▶ Work request: From the entries that follow, gather each line holding the word "will".

[Start of section]

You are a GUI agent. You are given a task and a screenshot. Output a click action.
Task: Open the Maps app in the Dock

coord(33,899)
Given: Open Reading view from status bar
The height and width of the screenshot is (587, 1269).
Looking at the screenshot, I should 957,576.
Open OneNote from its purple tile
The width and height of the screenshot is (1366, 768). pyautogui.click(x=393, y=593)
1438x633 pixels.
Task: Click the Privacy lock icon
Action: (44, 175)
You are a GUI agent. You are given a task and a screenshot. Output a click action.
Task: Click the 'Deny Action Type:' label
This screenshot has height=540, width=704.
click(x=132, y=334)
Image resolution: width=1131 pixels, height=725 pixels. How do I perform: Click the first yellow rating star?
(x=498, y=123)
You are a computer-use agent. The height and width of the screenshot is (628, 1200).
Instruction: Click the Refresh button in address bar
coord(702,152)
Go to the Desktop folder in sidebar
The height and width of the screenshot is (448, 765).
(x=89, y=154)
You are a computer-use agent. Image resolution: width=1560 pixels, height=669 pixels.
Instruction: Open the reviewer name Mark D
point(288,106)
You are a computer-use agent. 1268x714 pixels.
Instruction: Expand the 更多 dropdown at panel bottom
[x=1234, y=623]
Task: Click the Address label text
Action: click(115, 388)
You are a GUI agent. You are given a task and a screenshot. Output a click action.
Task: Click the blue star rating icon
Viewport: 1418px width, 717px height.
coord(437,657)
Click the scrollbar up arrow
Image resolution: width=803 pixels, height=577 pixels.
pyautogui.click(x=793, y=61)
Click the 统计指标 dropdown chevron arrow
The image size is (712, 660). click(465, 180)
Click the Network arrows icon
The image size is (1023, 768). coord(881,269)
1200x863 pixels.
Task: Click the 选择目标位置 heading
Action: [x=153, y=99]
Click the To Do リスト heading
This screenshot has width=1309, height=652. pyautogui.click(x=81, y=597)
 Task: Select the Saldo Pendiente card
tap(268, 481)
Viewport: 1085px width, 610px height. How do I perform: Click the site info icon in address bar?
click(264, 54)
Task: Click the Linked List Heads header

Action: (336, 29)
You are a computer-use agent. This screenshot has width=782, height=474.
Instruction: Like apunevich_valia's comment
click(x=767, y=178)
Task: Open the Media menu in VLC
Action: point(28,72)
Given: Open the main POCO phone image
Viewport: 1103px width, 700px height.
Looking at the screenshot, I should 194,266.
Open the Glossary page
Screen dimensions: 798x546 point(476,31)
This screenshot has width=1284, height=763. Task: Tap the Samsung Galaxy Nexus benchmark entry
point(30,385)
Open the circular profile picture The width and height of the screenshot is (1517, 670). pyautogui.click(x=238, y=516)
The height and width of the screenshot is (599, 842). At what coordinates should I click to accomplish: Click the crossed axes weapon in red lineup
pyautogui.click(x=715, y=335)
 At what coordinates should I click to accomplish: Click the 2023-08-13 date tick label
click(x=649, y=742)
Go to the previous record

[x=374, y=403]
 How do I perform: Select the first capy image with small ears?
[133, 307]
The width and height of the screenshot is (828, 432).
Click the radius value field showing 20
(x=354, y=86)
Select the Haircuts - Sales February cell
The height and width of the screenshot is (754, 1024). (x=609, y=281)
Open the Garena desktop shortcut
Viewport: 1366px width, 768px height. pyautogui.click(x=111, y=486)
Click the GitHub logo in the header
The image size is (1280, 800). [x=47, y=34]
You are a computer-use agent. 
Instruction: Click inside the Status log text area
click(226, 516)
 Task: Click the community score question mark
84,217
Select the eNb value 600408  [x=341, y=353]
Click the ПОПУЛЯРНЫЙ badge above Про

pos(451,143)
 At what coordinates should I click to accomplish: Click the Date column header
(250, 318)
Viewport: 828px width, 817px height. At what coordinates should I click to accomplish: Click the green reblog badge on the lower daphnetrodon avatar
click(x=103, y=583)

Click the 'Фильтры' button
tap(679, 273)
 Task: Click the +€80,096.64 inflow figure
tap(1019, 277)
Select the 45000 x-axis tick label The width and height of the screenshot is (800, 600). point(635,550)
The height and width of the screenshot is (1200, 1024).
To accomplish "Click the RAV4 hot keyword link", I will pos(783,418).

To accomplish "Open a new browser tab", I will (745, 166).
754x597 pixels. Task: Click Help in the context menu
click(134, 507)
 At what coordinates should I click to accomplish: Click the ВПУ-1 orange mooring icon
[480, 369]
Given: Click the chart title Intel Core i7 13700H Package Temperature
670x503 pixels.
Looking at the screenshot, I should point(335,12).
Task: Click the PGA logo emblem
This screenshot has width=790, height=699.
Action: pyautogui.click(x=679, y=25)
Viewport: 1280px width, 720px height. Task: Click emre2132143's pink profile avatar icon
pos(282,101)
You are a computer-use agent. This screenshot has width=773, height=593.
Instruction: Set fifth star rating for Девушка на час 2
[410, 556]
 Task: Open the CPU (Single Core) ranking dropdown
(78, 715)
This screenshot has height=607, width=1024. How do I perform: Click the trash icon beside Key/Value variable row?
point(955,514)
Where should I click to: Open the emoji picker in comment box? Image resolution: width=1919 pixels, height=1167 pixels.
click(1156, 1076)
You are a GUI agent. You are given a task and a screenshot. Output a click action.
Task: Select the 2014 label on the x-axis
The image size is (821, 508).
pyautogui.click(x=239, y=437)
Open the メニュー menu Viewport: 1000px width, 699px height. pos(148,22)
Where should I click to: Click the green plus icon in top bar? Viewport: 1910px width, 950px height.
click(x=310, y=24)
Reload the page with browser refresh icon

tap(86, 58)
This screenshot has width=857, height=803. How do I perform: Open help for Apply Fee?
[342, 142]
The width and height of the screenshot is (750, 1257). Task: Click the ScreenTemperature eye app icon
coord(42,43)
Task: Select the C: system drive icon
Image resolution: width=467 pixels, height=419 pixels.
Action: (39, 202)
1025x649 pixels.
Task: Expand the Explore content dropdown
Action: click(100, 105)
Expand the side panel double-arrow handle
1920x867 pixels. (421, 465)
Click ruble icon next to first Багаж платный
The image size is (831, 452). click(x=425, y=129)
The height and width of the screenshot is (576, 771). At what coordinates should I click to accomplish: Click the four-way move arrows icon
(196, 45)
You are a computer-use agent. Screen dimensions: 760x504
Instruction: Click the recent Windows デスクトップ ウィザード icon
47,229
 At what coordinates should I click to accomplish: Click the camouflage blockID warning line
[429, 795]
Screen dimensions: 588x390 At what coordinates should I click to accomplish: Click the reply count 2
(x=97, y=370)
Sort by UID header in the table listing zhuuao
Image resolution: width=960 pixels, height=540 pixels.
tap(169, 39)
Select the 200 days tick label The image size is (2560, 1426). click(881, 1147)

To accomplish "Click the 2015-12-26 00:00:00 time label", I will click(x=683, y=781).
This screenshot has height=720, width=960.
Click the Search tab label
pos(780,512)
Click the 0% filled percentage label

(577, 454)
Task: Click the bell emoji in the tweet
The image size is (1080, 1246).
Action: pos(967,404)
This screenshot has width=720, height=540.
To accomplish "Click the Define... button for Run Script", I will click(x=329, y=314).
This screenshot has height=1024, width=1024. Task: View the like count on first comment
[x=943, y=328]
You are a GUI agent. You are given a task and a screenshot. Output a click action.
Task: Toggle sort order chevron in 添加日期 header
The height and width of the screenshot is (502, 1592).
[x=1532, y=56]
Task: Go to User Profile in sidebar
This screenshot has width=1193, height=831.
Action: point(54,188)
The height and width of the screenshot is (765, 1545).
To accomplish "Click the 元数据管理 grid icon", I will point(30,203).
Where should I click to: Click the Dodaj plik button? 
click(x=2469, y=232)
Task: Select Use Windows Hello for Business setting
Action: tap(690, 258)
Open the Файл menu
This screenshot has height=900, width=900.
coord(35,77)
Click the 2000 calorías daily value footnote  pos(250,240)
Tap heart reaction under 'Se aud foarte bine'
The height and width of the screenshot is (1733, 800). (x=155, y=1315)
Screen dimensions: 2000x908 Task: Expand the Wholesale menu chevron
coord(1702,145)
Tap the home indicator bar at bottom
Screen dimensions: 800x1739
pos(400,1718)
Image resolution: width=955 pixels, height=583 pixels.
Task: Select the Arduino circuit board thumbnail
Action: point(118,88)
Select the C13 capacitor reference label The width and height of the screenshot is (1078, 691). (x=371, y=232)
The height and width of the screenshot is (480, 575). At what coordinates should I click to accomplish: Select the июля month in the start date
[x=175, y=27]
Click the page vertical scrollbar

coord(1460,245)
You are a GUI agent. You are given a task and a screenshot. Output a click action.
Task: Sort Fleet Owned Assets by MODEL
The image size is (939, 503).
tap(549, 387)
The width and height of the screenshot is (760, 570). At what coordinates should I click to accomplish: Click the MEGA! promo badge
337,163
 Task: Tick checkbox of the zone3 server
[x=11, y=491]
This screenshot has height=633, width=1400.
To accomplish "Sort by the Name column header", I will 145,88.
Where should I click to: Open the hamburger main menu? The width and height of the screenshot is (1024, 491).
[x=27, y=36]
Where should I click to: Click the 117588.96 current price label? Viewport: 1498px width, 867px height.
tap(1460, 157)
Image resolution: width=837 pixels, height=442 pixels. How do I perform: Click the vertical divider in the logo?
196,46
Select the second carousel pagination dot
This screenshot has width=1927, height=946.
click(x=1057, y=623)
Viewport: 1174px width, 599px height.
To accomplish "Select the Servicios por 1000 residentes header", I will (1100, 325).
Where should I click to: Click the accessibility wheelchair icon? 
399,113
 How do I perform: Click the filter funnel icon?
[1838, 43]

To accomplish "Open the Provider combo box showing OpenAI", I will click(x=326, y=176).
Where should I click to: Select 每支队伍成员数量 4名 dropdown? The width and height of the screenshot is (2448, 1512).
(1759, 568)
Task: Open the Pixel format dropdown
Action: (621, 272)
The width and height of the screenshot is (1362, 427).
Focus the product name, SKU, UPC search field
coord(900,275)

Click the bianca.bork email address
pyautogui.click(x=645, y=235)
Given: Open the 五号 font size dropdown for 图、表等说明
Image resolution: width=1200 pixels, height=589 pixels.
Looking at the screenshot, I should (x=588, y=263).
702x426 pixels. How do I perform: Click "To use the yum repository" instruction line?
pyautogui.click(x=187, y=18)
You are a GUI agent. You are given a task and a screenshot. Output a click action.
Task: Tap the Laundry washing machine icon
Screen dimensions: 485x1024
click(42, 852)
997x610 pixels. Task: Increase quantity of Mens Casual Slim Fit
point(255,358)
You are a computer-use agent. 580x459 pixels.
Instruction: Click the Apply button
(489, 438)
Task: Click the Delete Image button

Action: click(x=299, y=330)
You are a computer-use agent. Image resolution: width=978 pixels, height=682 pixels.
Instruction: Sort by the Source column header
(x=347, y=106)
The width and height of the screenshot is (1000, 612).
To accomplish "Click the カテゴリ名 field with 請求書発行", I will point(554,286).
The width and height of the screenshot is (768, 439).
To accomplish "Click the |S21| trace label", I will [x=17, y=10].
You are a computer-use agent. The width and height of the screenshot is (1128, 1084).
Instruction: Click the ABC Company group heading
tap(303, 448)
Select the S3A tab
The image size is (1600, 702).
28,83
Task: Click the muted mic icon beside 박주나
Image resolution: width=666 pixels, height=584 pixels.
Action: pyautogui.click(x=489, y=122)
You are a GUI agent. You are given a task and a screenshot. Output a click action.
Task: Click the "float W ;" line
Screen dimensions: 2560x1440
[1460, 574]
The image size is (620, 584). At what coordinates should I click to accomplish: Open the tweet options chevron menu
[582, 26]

[End of section]

▶ Response area:
To accomplish "Click the RAV4 hot keyword link", I will pos(783,418).
To accomplish "Open a new browser tab", I will (745, 166).
To accomplish "Click the 2015-12-26 00:00:00 time label", I will click(x=683, y=781).
To accomplish "Click the Define... button for Run Script", I will click(x=329, y=314).
To accomplish "Click the 元数据管理 grid icon", I will point(30,203).
To accomplish "Sort by the Name column header", I will 145,88.
To accomplish "Select the Servicios por 1000 residentes header", I will (1100, 325).
To accomplish "Open the Provider combo box showing OpenAI", I will click(x=326, y=176).
To accomplish "Click the カテゴリ名 field with 請求書発行", I will point(554,286).
To accomplish "Click the |S21| trace label", I will [x=17, y=10].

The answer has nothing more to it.